The other hidden cost of running Windows on a Mac: battery life

Thinking of buying a MacBook so you can run Windows on it? You might want to think again. A year's worth of data suggests that you'll pay a steep price in battery life.
Written by Ed Bott, Senior Contributing Editor

There’s no denying that Apple makes handsome hardware. Its MacBook Air line, for example, started out as an underpowered and overpriced novelty, but thanks to SSDs and faster Intel CPUs it’s now a powerful little machine.

Apple’s hardware designs are so handsome, in fact, that some people are willing to buy a Mac just to run Windows. But is that a good idea? Maybe not—at least not if you want to get the power and battery life you expect from the components inside.

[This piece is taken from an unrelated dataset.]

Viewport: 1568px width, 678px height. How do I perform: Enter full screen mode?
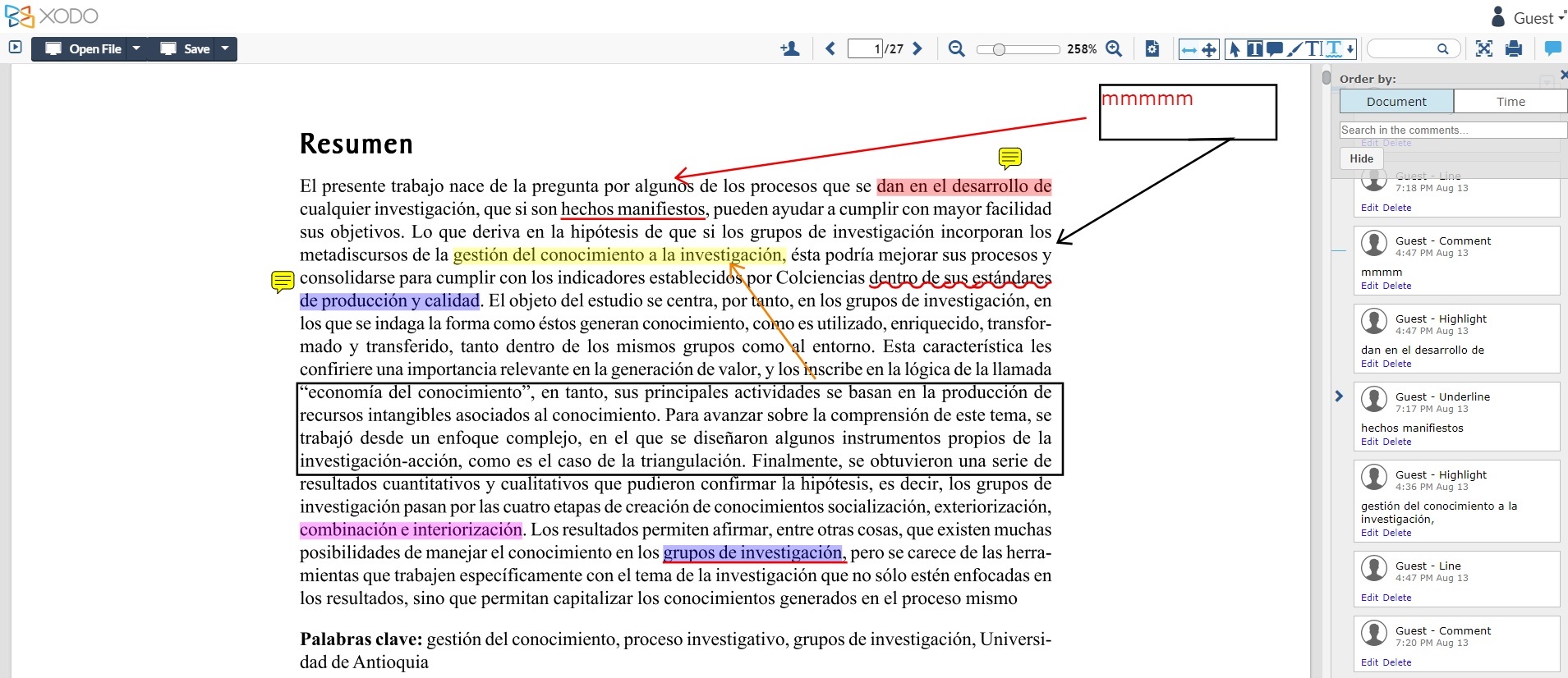click(1483, 49)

The problem is Apple’s Boot Camp, which is the only supported way to run Windows directly on Apple hardware. The Apple-supplied drivers are substandard, and they don’t allow Windows to take full advantage of the underlying hardware. I’ve written about this problem previously in terms of its impact on disk and graphics subsystem performance.

And now there’s a body of evidence that documents another hidden cost of running Windows on a Mac. You’ll lose a substantial amount of battery life by doing so.

The good folks at Engadget have been using a consistent test methodology on MacBooks and Windows-powered Ultrabooks for the past year. That collection of data makes it possible to compare machines easily, as they’ve done in a recent review of the new Lenovo IdeaPad U310.

What’s especially interesting is that their battery-life tests on the brand-new 2012 MacBook Air and its 2011 counterpart were done with OS X and with Windows 7. (Engadget’s 2012 MacBook Air review confirms that the Windows tests were performed using Boot Camp.)

I’ve taken the liberty of borrowing that data and refactoring it into a table that ranks the current crop of Ultrabooks and MacBook Airs according to battery life. The results are eye-opening.


The first conclusion to draw from that table is that the current crop of Windows 7-powered Ultrabooks do a very good job in terms of battery life. For now, at least, Apple is the one playing catch-up.

As you can see, the 2012 MacBook  Air running OS X gets very good battery life, although three Windows-powered Ultrabooks (including two Samsungs) outlast it by 7-14%.

The 2011 MacBook Air running OS X is literally in the middle of the pack, with eight current Windows-powered Ultrabooks able to outlast it. The best performer, the 2012 13-inch Samsung Series 9, can run for 90 minutes longer on Windows 7 than a year-old MacBook Air running OS X.

But the really interesting figure for me is how poorly those MacBook Airs do when running Windows 7 under Boot Camp.

The 2012 MacBook Air, which is near the top of the heap running OS X, delivers pitiful battery life on Windows 7. The difference is more than two hours of productivity: 6:34 on OS X, 4:28 on Windows.

What’s really fascinating, though, is to compare performance with similarly configured Ultrabook designs from multiple PC OEMs. A year ago, those comparisons were difficult. Today, the wide availability of Ultrabooks makes it possible to see just how weak Apple’s Boot Camp drivers really are.

Nine Ultrabooks from six different manufacturers, running Windows 7 out of the box, deliver battery life that is at least one hour greater than the brand-new 2012 MacBook Air running Windows 7 under Boot Camp. The new Samsung Series 9 runs more than 2-1/2 hours longer than that same MacBook Air running Windows 7.

I don’t blame Apple for this terrible performance. They’ve focused their engineering resources on their own hardware and their own operating system. For Apple, Boot Camp is a tool to use occasionally, when you need to run a Windows program without virtualization software getting in the way.

If you're a Mac user who occasionally dips into Windows, this isn't an important factor for you. 

But these numbers should serve as a warning to anyone who plans to use a Mac with Windows as a full-time platform. The hidden costs are much higher than you think.